NASA's OSIRIS-REx asteroid sample return mission has achieved extraordinary results, yielding findings about the asteroid 101955 Bennu, which significantly illuminate our knowledge of the origins of life. The mission, which started with the spacecraft's launch in 2016, culminated with the successful collection of samples during its touch-and-go operation on October 20, 2020, and the return of these samples to Earth on September 24, 2023.
Located around 300 million kilometers from Earth, Bennu was initially targeted because it is considered to be a remnant from the early Solar System, and researchers aimed to analyze its composition for insights about the building blocks of life. Following its collection, scientists analyzing the 120 grams of material from Bennu, which is roughly the weight of a banana, observed remarkable findings published recently.
A highlight of the research involves the detection of organic compounds and minerals found to be fundamental to life. Among the notable discoveries, 14 of the 20 amino acids—essential components for proteins found on Earth—were identified within the Bennu samples. This discovery has exciting implications. Dr. Daniel P. Glavin, the lead author and senior scientist at NASA's Goddard Space Flight Center, remarked, "This is all very exciting because it suggests asteroids like Bennu once acted like giant chemical factories in space and could have also delivered the raw ingredients for life to Earth and other bodies in our solar system."

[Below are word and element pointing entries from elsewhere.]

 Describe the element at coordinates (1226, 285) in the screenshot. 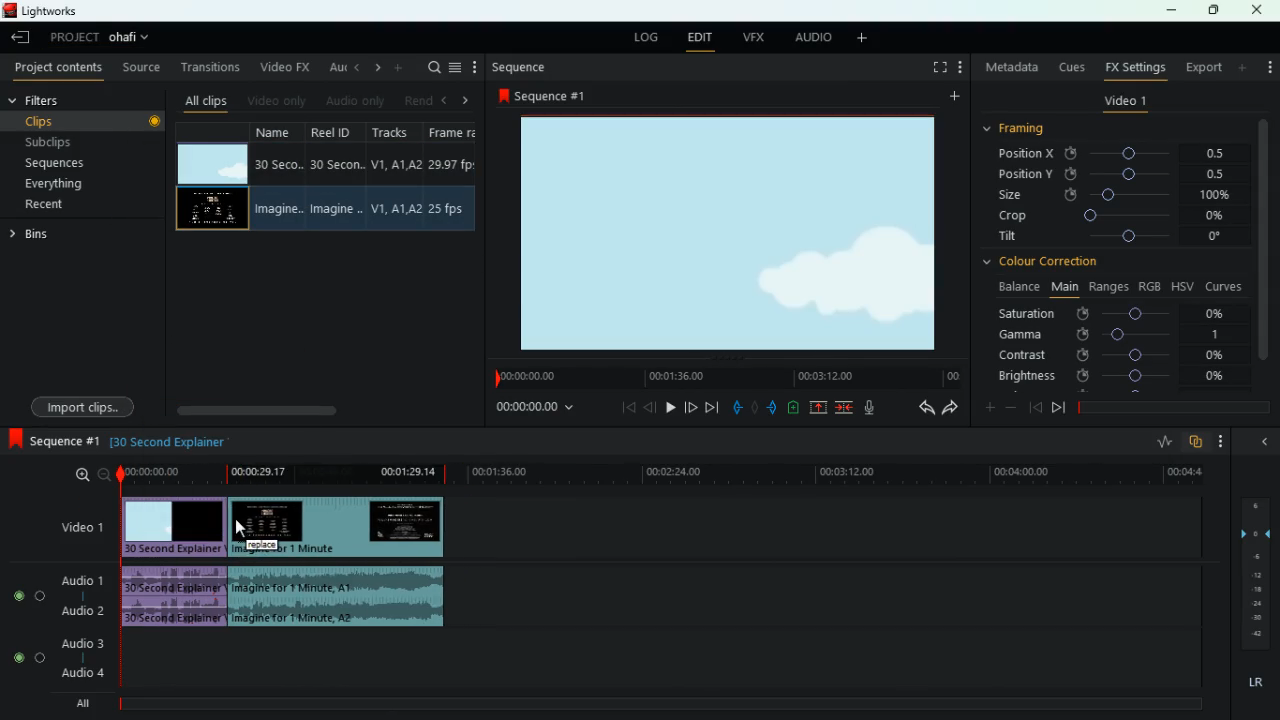

I see `curves` at that location.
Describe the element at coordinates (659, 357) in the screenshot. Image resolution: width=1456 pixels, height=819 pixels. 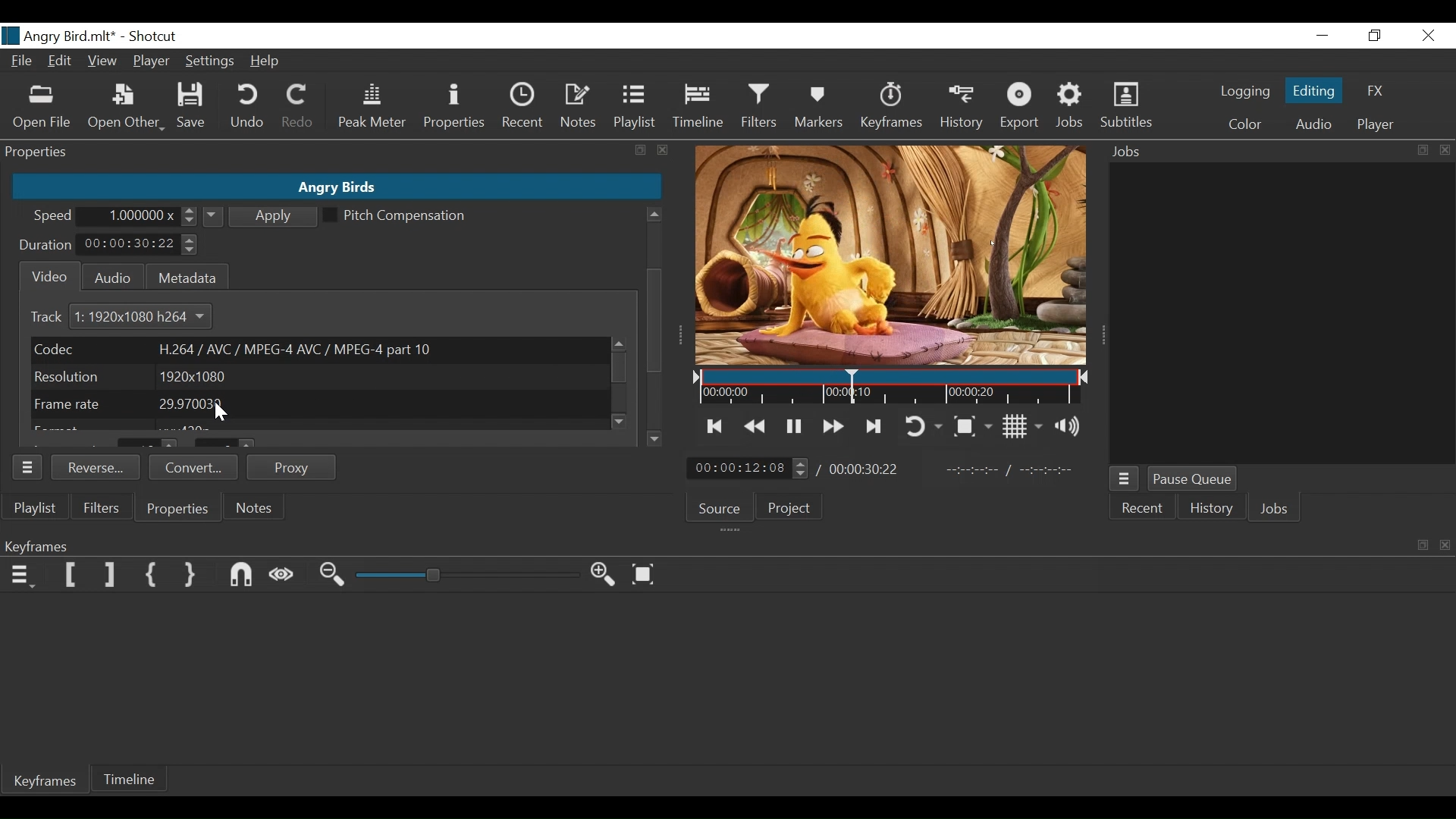
I see `Cursor` at that location.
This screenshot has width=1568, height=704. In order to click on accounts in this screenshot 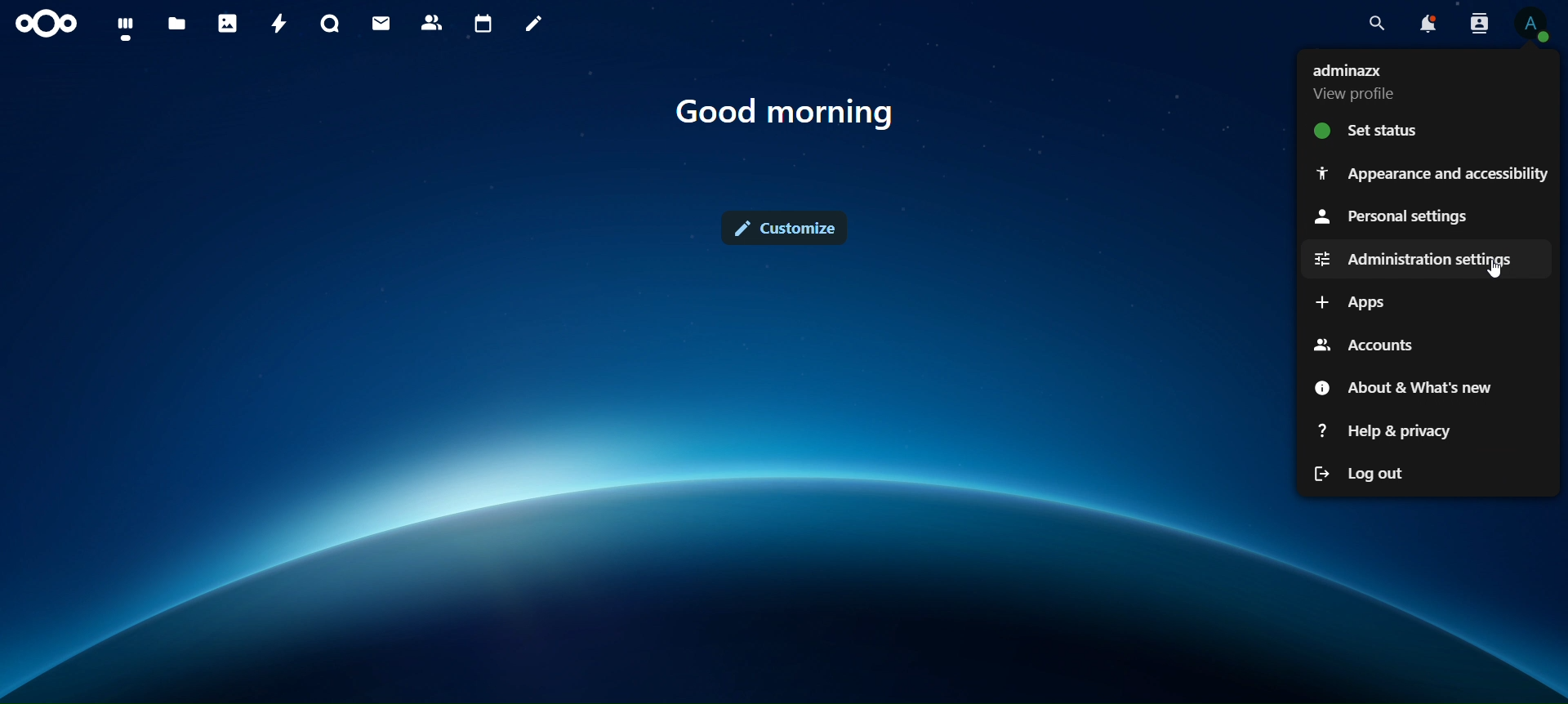, I will do `click(1367, 344)`.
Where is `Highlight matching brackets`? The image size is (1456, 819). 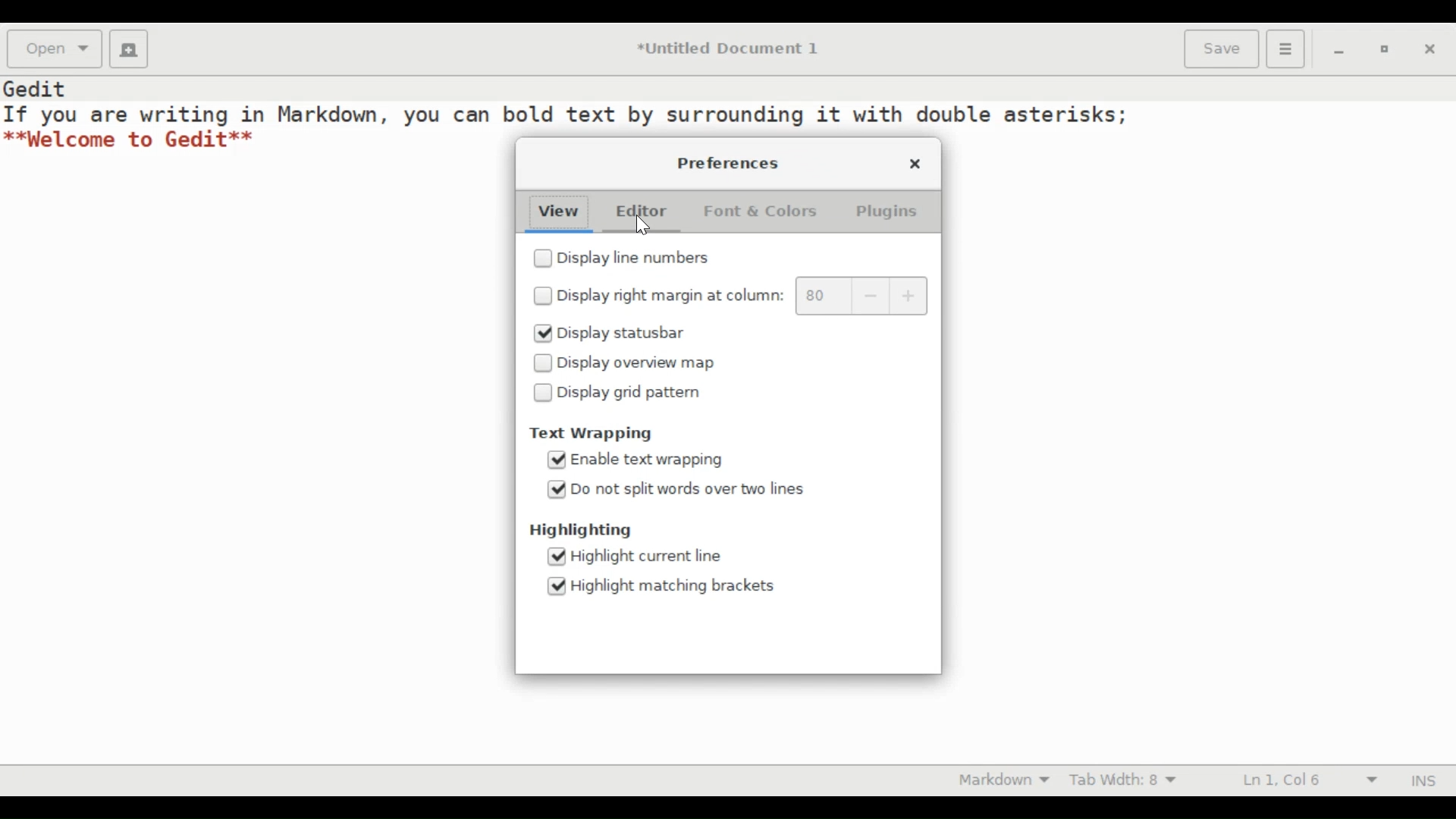
Highlight matching brackets is located at coordinates (677, 585).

During detailed analysis, researchers noted not just amino acids but also various briny salts and minerals, typically associated with the chemical pathways leading to life. Tim McCoy, curator of meteorites at the Smithsonian's National Museum of Natural History, co-leading one of the studies, explained, "We have discovered the next step on a pathway to life," referring to the remarkable insights gathered from this pristine extraterrestrial material.
The unique nature of the Bennu samples, shielded from Earth's atmospheric conditions, provides scientists with heightened confidence about their conclusions. Traditional meteorites, often altered during atmospheric entry, can obscure organic matter's true nature. Glavin asserted, "These organic molecules have all been found previously in meteorites, but the Bennu samples are pristine and were protected from heating during atmospheric entry and exposure to terrestrial contamination. So we have much higher confidence now." This comparison elevates the significance of the findings surrounding Bennu as unique and unaltered data about the origins of life.
The samples also reveal significant insights about the presence of salty minerals formed after water evaporated on Bennu's parent body, evidenced by finding compounds previously unobserved in asteroid samples. Yasuhito Sekine, from the Institute of Science Tokyo, emphasized the ramifications of these observations, explaining, "The salts would otherwise have rapidly absorbed moisture in the Earth's humid atmosphere." For researchers, these minerals imply Bennu's ancient environmental conditions may have supported the basic building blocks of life, potentially hinting at the broader processes of the Solar System's formation.
Additional findings about the structure of the amino acids—specifically their chirality—add another layer to our exploration of life's origins. Curiously, the samples exhibited equal distributions of left-handed and right-handed amino acids, starkly contrasting with the typical dominance of left-handed forms found within terrestrial life. "Even though asteroid Bennu has no life, the question is could other icy bodies harbor life?" queried Nick Timms, of Curtin University's School of Earth and Planetary Sciences, pondering the broader questions raised by Bennu's analysis.
This collection of findings draws attention to the significant role asteroids may play as conduits for life's building blocks — factors potentially influencing the conditions of early Earth and other celestial bodies. The OSIRIS-REx mission has provided a credible foundation for future explorations and studies about the origins of life, as researchers look to analyze samples from future missions beyond Bennu.
Such studies not only deepen our knowledge of life’s beginnings but also broaden our perspective on potential life-harboring celestial objects. The research emphasizes the importance of continued examination of various extraterrestrial bodies, promoting the idea of asteroids acting as life’s messengers. The mission's legacy could very well reshape our grasp on how life traversed from the cosmos to Earth, establishing pathways to support life.
NASA's successful endeavors with OSIRIS-REx demonstrate how space missions can yield fundamental discoveries about our existence and surroundings. The findings from Bennu are paving the way for future research, addressing the complex questions surrounding life’s origins and our wider solar system.